:: WHAT YOU HAVE TO DO ::
Continue the report below on separating the ⁹⁹Mo, ^99mTc and ⁹⁰Nb contributions to the 140.5 keV photopeak, picking up after its last sentence. Ignore the listing that follows the report.

The Identification of Contaminants by Time Evolution in ⁹⁹Mo Gamma Decay Spectrum

In efforts to differentiate emitted γ-rays with similar emission energies in the analyze of the γ-decay spectra from the ⁹⁹Mo production, an automated program was created. The ⁹⁹Mo production is part of the novel approach to producing medical isotopes, using inverse kinematics, successfully implemented at the Cyclotron Institute, Texas A&M University[1-2]. The ⁹⁹Mo was produced using an accelerated ¹⁰⁰Mo beam impinging on a ⁴He gas cell-target. An ²⁷Al catcher foil, placed after the gas cell, was used to collect the ⁹⁹Mo nuclei, as well as other coproduced nuclides. After irradiation, the γ decays spectra of the foil was measured using HPGe detectors. The photopeak associated with the highest γ-ray intensity of ⁹⁹Mo, located at E­_γ­ = 140.5 keV, was not resolved, due to contributions of γ decays from multiple nuclides. The total activity at E­_γ­ = 140.5 keV can be described as a combination of ⁹⁹Mo (t­_1/2­ = 65.94 h; I­_γ­ = 89.43%), ^99mTc (t­_1/2­ = 6.01 h; I­_γ­ = 89.0%), and ⁹⁰Nb (t­_1/2­ = 14.60 h; I­_γ­ = 66.8%). The new analysis program was used to plot the activities as a function of time, for the 140.5 keV photopeak while considering the activities obtained from other photopeaks associated with ⁹⁹Mo (E­_γ­ = 181 keV) and ⁹⁰Nb (E­_γ­ = 1129 keV). Using the known decay constants of each produced nuclide, the contribution of each nuclide was determined. The activity as a function of time was fitted and contributions from ^99mTc, ⁹⁹Mo, and ⁹⁰Nb were determined.

:: RAW DATA ::
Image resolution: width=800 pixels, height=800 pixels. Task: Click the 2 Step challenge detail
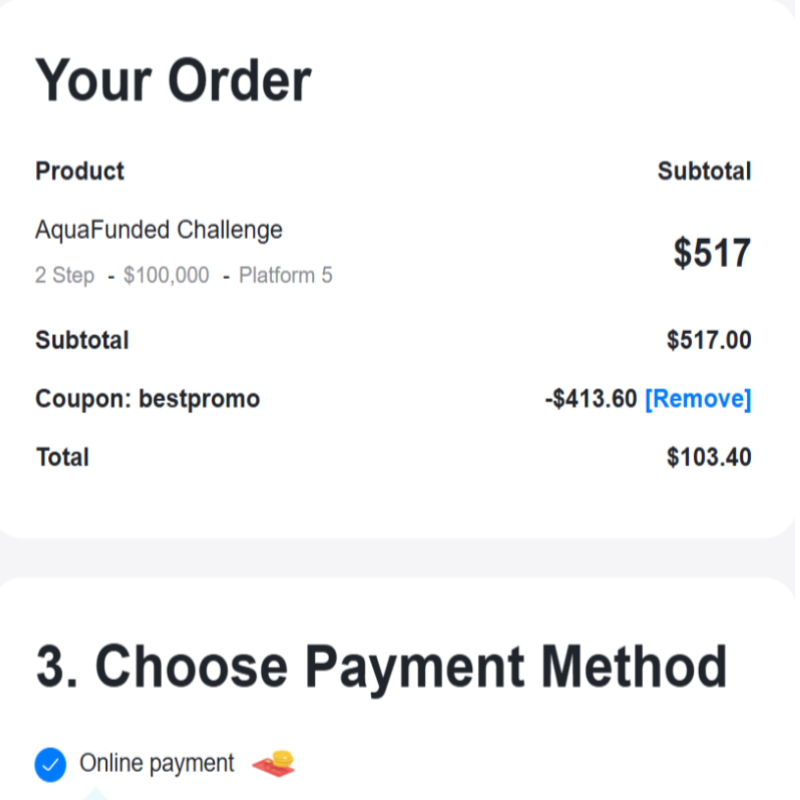pyautogui.click(x=65, y=276)
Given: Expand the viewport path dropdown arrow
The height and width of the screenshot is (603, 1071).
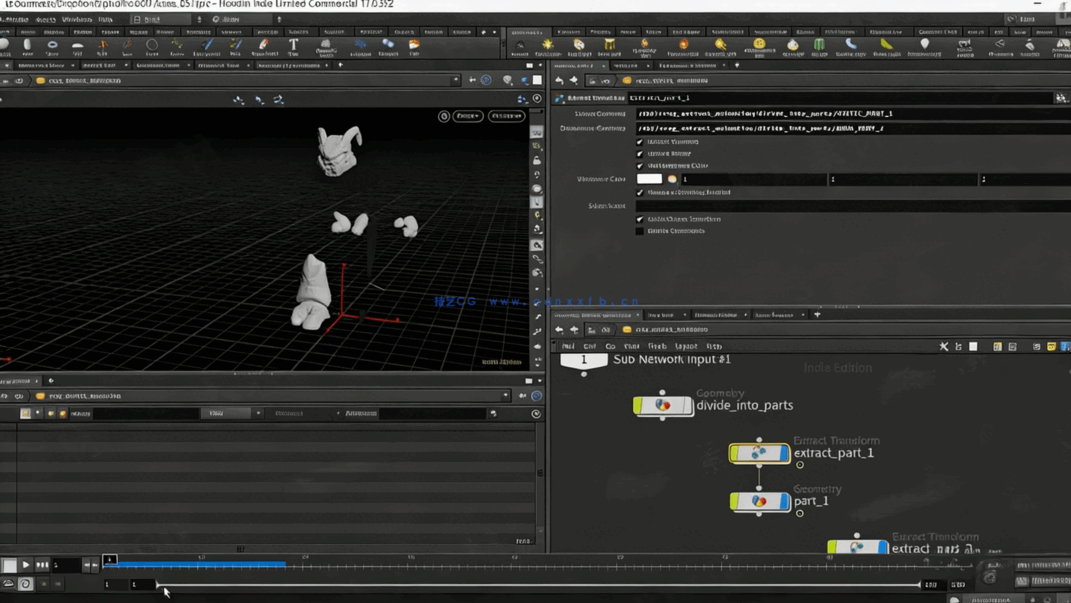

:: ANSWER SPACE ::
[1] G. A. Souliotis et al., A novel approach to medical radioisotope production using inverse kinematics: A successful production test of the theranostic radionuclide ⁶⁷Cu, Appl. Radiat. Isotopes 149, 89 (2019).

[2] J. Mabiala et al., Enhanced production of ⁹⁹Mo in inverse kinematics heavy ion reactions, HINPw6 proceedings, EPJ-woc proceedings, article 08003 (to be published).